- Album list
- Singer Intro
Samuel John 'Lightnin'' Hopkins (March 15, 1912 – January 30, 1982) was an American country blues singer, songwriter, guitarist, and occasional pianist, from Centerville, Texas. Rolling Stone magazine ranked him number 71 on its list of the 100 greatest guitarists of all time.
Style
Hopkins's style was born from spending many hours playing informally without a backing band. His distinctive fingerstyle technique often included playing, in effect, bass, rhythm, lead, and percussion at the same time.[citation needed] He played both 'alternating' and 'monotonic' bass styles incorporating imaginative, often chromatic turnarounds and single-note lead lines. Tapping or slapping the body of his guitar added rhythmic accompaniment.
Much of Hopkins's music follows the standard 12-bar blues template, but his phrasing was free and loose. Many of his songs were in the talking blues style, but he was a powerful and confident singer.[citation needed] Lyrically, his songs expressed the problems of life in the segregated South, bad luck in love and other subjects common in the blues idiom. He dealt with these subjects with humor and good nature.
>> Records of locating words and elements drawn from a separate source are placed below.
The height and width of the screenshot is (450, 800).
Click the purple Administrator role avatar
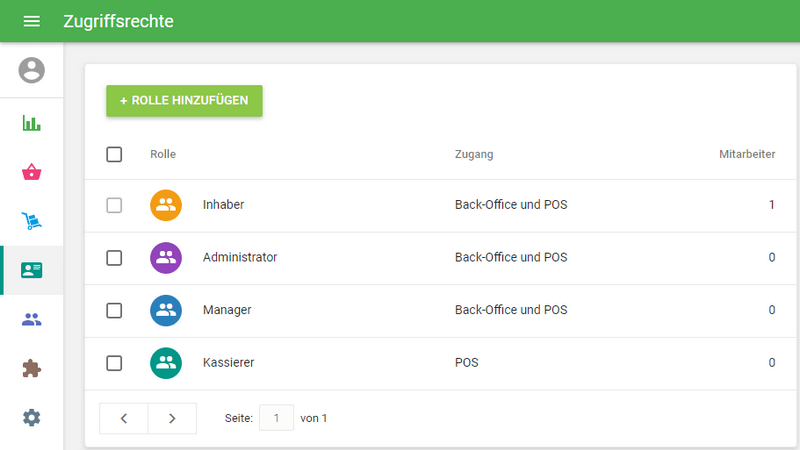click(x=166, y=258)
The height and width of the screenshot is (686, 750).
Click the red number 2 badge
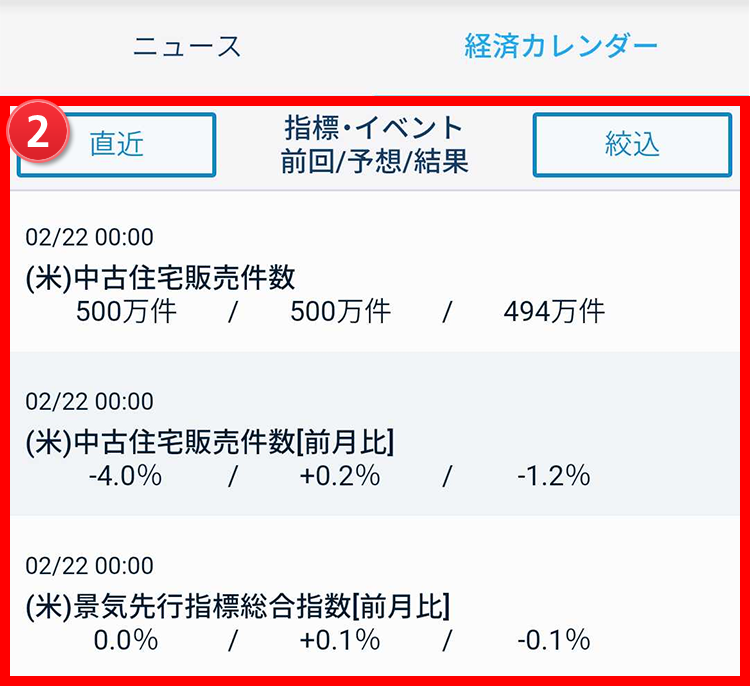39,134
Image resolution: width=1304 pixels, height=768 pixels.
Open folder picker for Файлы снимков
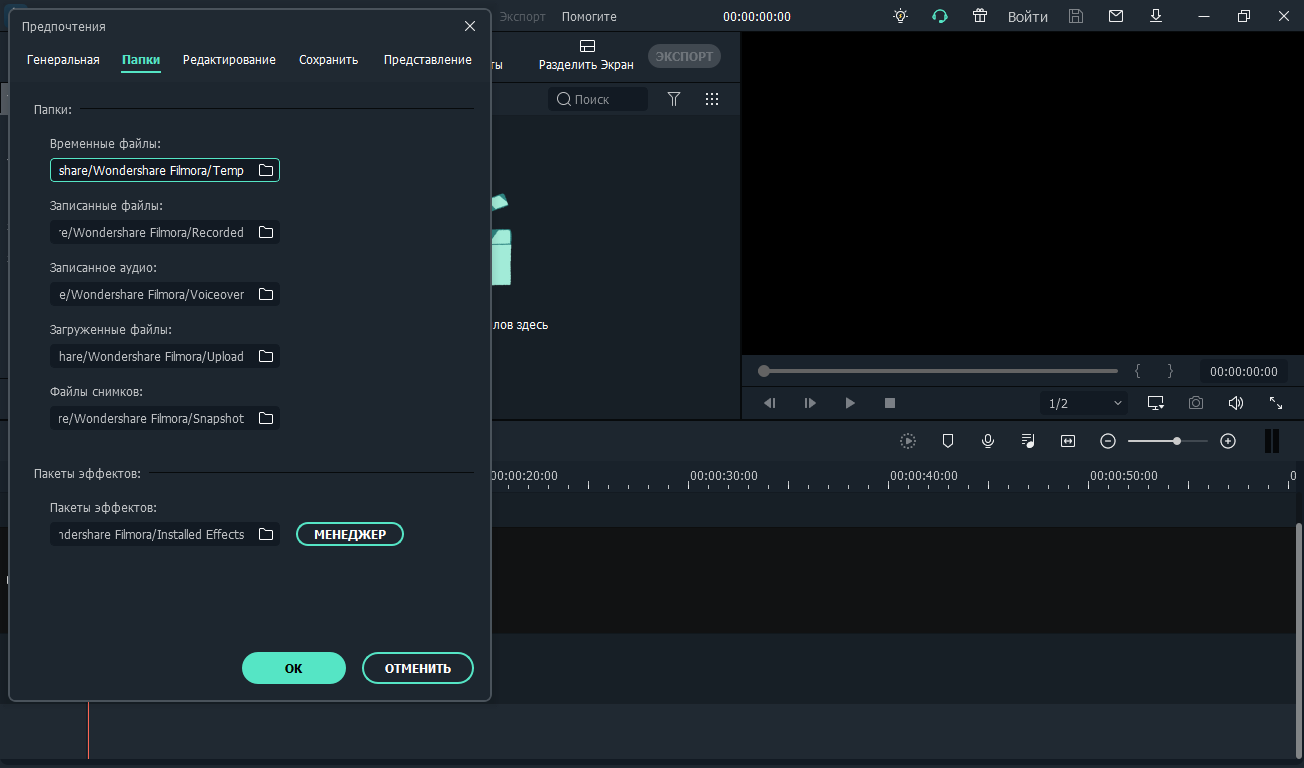coord(266,418)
Many of his songs are filled with double entendres, and he was known for his humorous introductions to songs.[citation needed]
Some of his songs were of warning and sour prediction, such as 'Fast Life Woman':
You may see a fast life woman sittin' round a whiskey joint, Yes, you know, she'll be sittin' there smilin', 'Cause she knows some man gonna buy her half a pint, Take it easy, fast life woman, 'cause you ain't gon' live always...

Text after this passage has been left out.